Imagen de Long Clic Silver

Toda rata portuaria lo sabe: sin un navío adecuado, las autoridades coloniales lo tienen crudo con los piratas.

Quizás fue por eso que en 1991 Playmobil se animó por fin a sacar su primer bajel dispuesto a combatir contra los piratas en su propio medio: la mar. En mi imaginación, la goleta formaba parte de la armada británica, tanto por coincidir los colores de la tripulación con los que tenía en algunos libros ilustrados como por parecer la continuación lógica de los Casacas rojas. He de reconocer, sin embargo, que mis conocimientos en heráldica —marina, para más inri— dejan bastante que desear y no soy capaz de identificar los blasones de las velas. Para los niños, sin embargo, esto tenía poca importancia: eran los enemigos de los piratas, y con eso era bastante.
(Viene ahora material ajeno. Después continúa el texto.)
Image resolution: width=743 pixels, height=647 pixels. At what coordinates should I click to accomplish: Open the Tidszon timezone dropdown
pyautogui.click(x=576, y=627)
Hay que reconocer que tampoco parecen ir muy pertrechados para la ocasión. La goleta, con sus dos cañones y su escaso calado, no parecía muy capaz de presentar batalla a los robustos galeones que habíamos disfrutado hasta la fecha. Por el contrario, en una persecución no iba a haber color: la goleta parecía infinitamente más rápida gracias a su estilizado diseño, y capaz de meterse por bajíos donde su presa encallaría. Además, de velamen no iba nada mal... Una bodega reducida, sin camarote, incluso la cofa había quedado reducida a la mínima expresión. ¿Este era el barco de los marineros y el otro el de los piratas?

La cosa, en realidad, tenía su lógica: estos navíos no estaban pensados para largos viajes ni para el transporte de mercancías, sino para patrullar en torno a las colonias caribeñas o servir de escolta a los galeones durante parte del trayecto. A excepción de la falta de cañones, el concepto estaba muy bien presentado. Por otro lado, los piratas se conformaban con lo que habían capturado, bien al abordaje, bien a traición, así que, de momento, tocaba tragar con el galeón.

Digo “de momento” porque en años posteriores se lanzarían nuevos barcos piratas que responderían al diseño de la goleta. Esta, que además tuvo una vida muy limitada, lo que la había convertido en una pieza de coleccionista, serviría de base para navíos de los que ya hemos hablado, como el Dragón Azul.

Muchos lamentaron su efímera existencia. El diseño de los marineros, con esos pañuelos que no funcionaban a modo clic, sino que iban encajados entre la cabeza y el torso, los colores sobrios, los pies descalzos, los oficiales con toda la pompa... Era un complemento perfecto para los casacas rojas que, por muy rojos que fueran, se quedaban un poco tristones frente a la variedad de caballeros de fortuna.

Este año 2013, que parece el de las reediciones, Playmobil ha sacado una nueva edición de la caja 3740 —la original de 1991—: la caja 6348. La goleta en sí no parece haber sufrido cambios sustanciales, lo que no es de extrañar si tenemos en cuenta el concienzudo diseño con el que nos sorprendió en su día —¡hace más de veinte años!—, pero sí se han actualizado algunos complementos, quizás para que los coleccionistas sigan teniendo algo que cazar: los cañones ya no lanzan bolas redondas, sino los nuevos —y prácticos— proyectiles tipo flecha, los uniformes tienen otra tonalidad gris incluso en los oficiales...

Poco importa: el destino de la goleta era salir de caza —a poder ser, con un buen batallón de guardamarinas de apoyo— y, por ende, ser cazada.